11 de mai. de 2013

Enconderijo


Entrei no armário e me escondi. Eu sou mesmo uma criança muito boba. É claro que o primeiro lugar que eles vão me procurar é no armário. Mas isso só quando eles pararem de gritar um com o outro. Eles sempre fazem isso. Toda noite. É sagrado, parece religião. Só que essa é uma religião que não prega paz ou amor ao próximo. É sempre sobre o melhor, quem comete mais erros, que sempre faz tudo errado, quem nunca se importou o bastante e por aí vai até quase de madrugada, quando eles cansam. Mesmo depois de tudo isso, eles ainda deitam na mesma cama, um pro lado, emburrado, e o outro com a cara fechada encarando a janela.

Não sei como eles conseguem viver assim. Não, isso não é de hoje. Faz um tempo que não saímos pra ver um filme ou andar no parque. O máximo que acontece é nós irmos à casa da vovó nos domingos em que eles não inventam a desculpa de que estão muito atarefados.

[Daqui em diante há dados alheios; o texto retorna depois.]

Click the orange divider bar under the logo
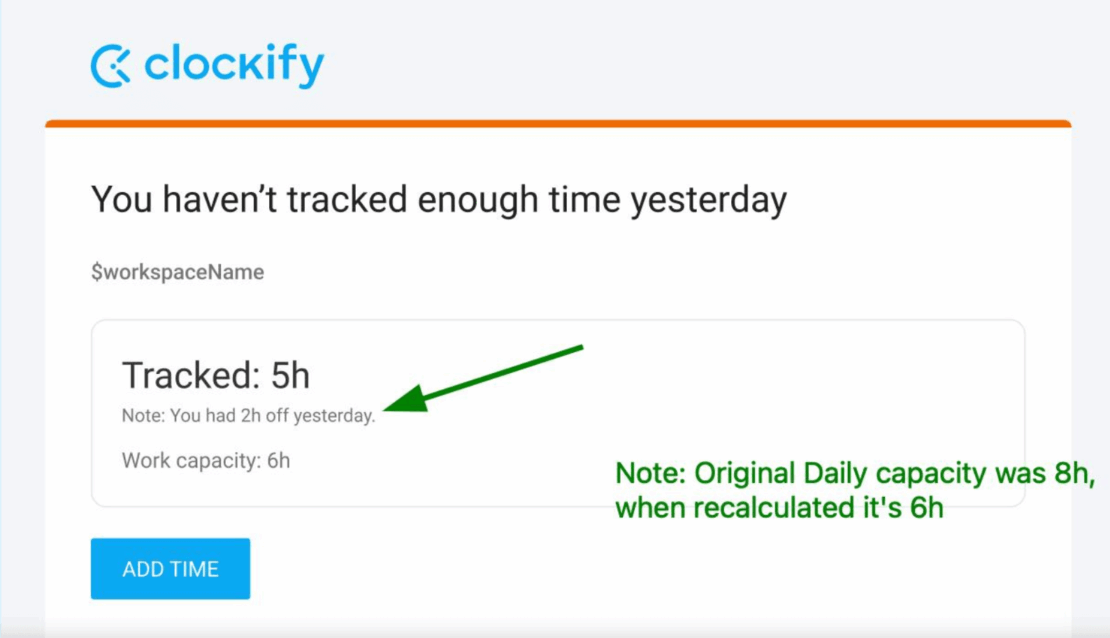Image resolution: width=1110 pixels, height=638 pixels. pyautogui.click(x=555, y=122)
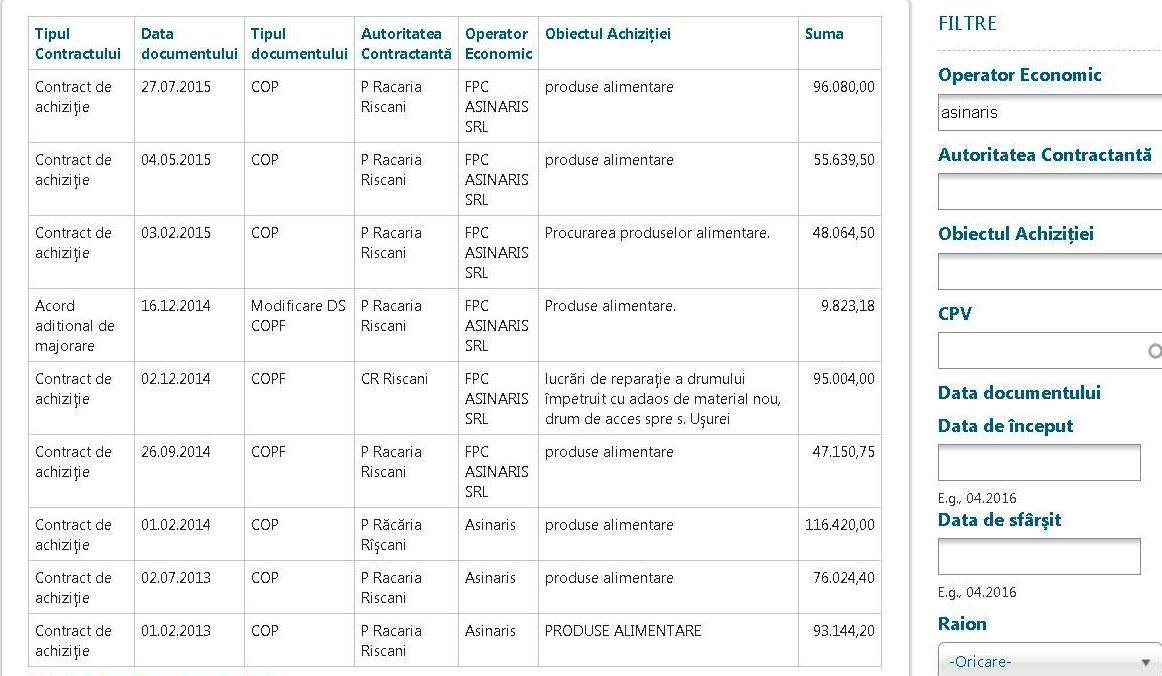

Eles pensam que eu não sei o que está acontecendo, mas aposto que inclusive o bairro inteiro deve saber. No começo era horrível, uma das piores coisas da minha vida. Mas hoje eu só vou pra outro armário lugar. Vovó uma vez me disse que as pessoas se acostumam com tudo na vida. Ela tinha razão, não vou mais duvidar dela. Quem sabe, na próxima vez que eu for almoçar na casa dela, a vovó não consiga me explicar porque mamãe e papai não param de brigar de uma vez e tentam ser felizes de outro jeito.

Photo: weheartit

2 comentários:

Nati Pereira disse...

Me escondi dentro de mim mesma e nunca mais consegui sair. Beijos

Jéssica Trabuco disse...

E o armário as vezes nos faz mais seguros. Mas onde fica a felicidade? Presa ou livre?